Les régimes lacto-ovo-végétariens et végétaliens peuvent satisfaire aux demandes en nutriments et énergie des femmes enceintes. Le poids à la naissance des enfants nés de femmes végétariennes convenablement nourries est normal et similaire à celui des enfants nés de femmes non-végétariennes. L'alimentation des femmes végétaliennes enceintes et allaitantes devrait être supplémentée respectivement par 2,0µg et 2,6µg de vitamine B12 par jour, et par 10µg de vitamine D par jour en cas d'exposition au soleil restreinte. Des suppléments de folate (vitamine B9) sont conseillés pour toutes les femmes enceintes, bien que les végétariennes aient typiquement des apports plus élevés que ceux des non-végétariennes.

Organisation des repas végétariens

Les règles suivantes peuvent être une aide pour composer des repas bons pour la santé :

Guide de composition des repas végétariens (nombre de portion à prendre par jour dans chacun des groupes considérés).
* Graisses végétales, huiles végétales, sucres (modérément) : inférieur à 0,5 portions / jour

* Produits laitiers : inférieur à 3 portions / jour. Exemples de portions : 1 portion = 240 ml de lait, 1 portion = 240 ml de yaourt, 1 portion = 45g de fromage

* Légumineuses, noix, graines, oeufs : 2 à 3 portions / jour. Exemples de portions : 1 portion = 120 ml de légumineuses cuites, 1 portion = 1 oeuf, 1 portion = 30 ml de noix et graines, 1 portion = 240 ml de lait de soja, 1 portion = 60 ml de tofu ou tempeh, 1 portion = 30 ml de beurre de cacahuète

* Fruits : 2 à 4 portions / jour. Exemples de portions : 1 portion = 180 ml de jus de fruits, 1 portion = 60 ml de fruits séchés, 1 portion = 120 ml de salade de fruits frais, 1 portion = 120 ml de fruits en conserve, 1 portion = 1 fruit entier de taille moyenne (banane, pomme, orange)

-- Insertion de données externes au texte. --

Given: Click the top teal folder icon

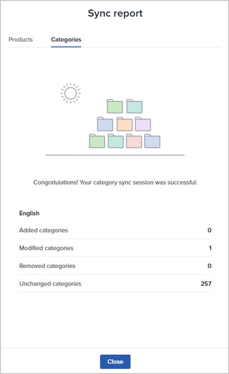Looking at the screenshot, I should (134, 106).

* Légumes : 3 à 5 portions / jour. Exemples de portions : 1 portion = 120 ml de légumes cuits ou râpés crus, 1 portion = 240 ml de légumes à feuilles, divers, crus

* Pain, céréales, pâtes : 6 à 11 portions / jour. Exemples de portions : 1 portion = 30 g de céréales de petit-déjeuner, prêtes à consommer, 1 portion = 1 tranche de pain, 1 portion = 120 ml de céréales cuites divers, 1 portion = 120 ml de pâtes cuites
 

Exemples de calcul à partir des portions :

légumes = 3 à 5 x (120 ml de légumes cuits ou râpés crus) = 360 à 600 ml de légumes cuits ou râpés crus.

Ou légumes = 2 à 3 x (120 ml de légumes cuits ou râpés crus) + 1 à 2 x (240 ml de légumes à feuilles, divers, crus) = 240 à 360 ml de légumes cuits ou râpés crus + 240 à 480 ml de légumes à feuilles, divers, crus.